It's been a few days here in Tokyo already, and to be honest I haven't done a whole lot of sightseeing yet. On Thursday and Saturday I dropped into CDO Tokyo. Their capoeira style is "similar" to my group's, in the sense that certain movements kind of exist in both. In actuality, it felt fundamentally different. For example, a lot more emphasis was placed on backbend escapes and kicks, which we touch upon in Quintal but not nearly as much. Besides that, I met up with two friends of mine living in Tokyo. The first, Akane, and I went to a barbecue place, specializing in those weird organs Americans would never eat. What we ate included chicken heart, cow tongue, and cow stomach, but the only thing we had that was new was cow breast. Today I hung out with a friend Jinyoung, and the two of us went and ate blowfish. Tastes a bit like octopus but not as tough. So far not dead, I'll see. The air here is really dry, and resultingly I'm really dehydrated. For the second and third night, despite having 2-3 drinks and not even getting drunk, I had a massive hangover after.

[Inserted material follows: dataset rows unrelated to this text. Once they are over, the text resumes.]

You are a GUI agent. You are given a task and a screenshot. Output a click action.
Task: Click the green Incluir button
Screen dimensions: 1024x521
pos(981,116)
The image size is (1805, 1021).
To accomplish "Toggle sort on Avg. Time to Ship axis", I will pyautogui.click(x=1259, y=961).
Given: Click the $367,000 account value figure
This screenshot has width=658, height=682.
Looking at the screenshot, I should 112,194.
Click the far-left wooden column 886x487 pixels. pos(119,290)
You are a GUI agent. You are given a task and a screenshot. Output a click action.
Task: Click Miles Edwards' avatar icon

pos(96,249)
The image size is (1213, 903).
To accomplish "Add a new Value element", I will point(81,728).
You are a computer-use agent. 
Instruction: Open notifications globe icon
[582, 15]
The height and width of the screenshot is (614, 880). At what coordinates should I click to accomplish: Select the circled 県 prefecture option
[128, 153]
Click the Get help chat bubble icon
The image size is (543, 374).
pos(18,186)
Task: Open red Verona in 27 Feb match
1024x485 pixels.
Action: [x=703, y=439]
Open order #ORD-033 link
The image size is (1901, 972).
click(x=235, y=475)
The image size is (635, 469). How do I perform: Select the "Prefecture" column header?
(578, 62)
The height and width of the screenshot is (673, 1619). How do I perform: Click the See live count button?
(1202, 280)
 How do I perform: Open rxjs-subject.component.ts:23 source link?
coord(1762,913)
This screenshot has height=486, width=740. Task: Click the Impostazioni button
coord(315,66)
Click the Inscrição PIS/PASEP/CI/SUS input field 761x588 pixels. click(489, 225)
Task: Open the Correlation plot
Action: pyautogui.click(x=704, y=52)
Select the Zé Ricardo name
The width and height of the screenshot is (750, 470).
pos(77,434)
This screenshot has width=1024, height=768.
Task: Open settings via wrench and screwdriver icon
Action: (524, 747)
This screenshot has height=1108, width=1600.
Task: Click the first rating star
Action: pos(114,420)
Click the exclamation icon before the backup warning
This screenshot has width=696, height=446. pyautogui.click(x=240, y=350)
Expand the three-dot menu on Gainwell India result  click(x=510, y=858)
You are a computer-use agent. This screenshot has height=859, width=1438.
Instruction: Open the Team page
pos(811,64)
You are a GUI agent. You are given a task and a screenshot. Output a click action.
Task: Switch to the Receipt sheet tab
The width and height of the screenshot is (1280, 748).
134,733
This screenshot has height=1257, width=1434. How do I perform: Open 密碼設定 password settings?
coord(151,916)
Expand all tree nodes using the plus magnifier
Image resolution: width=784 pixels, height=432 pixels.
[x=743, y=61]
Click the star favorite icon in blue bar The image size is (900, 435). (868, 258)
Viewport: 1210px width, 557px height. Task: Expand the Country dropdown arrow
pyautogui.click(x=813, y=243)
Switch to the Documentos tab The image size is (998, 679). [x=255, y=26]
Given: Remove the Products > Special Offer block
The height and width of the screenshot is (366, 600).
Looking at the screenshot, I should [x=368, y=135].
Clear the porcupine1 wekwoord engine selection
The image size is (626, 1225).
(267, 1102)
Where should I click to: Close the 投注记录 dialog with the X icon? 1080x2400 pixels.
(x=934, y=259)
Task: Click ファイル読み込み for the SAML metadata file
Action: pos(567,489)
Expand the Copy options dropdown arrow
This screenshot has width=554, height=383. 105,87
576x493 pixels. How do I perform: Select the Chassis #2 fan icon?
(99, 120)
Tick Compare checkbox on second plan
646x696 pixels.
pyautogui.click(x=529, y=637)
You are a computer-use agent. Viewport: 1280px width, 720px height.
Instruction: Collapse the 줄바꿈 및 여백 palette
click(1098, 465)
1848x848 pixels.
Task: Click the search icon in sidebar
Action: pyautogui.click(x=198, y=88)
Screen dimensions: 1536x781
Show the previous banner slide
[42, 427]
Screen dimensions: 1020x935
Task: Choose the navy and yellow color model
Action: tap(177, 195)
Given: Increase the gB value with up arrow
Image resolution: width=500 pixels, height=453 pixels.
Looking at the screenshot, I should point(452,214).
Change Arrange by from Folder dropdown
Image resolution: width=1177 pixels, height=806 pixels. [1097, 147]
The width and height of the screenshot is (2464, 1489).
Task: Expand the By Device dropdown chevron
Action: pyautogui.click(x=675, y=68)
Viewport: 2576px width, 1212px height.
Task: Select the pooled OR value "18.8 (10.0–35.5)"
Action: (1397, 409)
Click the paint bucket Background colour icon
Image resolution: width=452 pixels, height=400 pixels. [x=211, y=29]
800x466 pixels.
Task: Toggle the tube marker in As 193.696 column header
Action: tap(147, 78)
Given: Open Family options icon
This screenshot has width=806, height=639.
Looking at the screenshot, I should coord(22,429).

In most Asian countries, if the meal calls for rice, or usually just comes with rice. This is not true in Thailand, where they ask if you wanted rice with your meal. So this includes foods you'd think would obviously include rice, such as curry, or foods you wouldn't think would include rice, such as soup.
In America, you usually have to account for tax when paying for your meal. In Thailand, you account for the cost of the rice (usually 15-20 baht).
In Thailand, as is the case everywhere, you're bound to observe differences in culture. These differences stem from a mix of cultural norms, and in many cases in the east, a history of being occupied. Thailand, however, was never occupied by a foreign power, but instead would change its laws depending on who they are using with at the time. Of course, that is hardly the car with many of examples, but it's good to keep in mind.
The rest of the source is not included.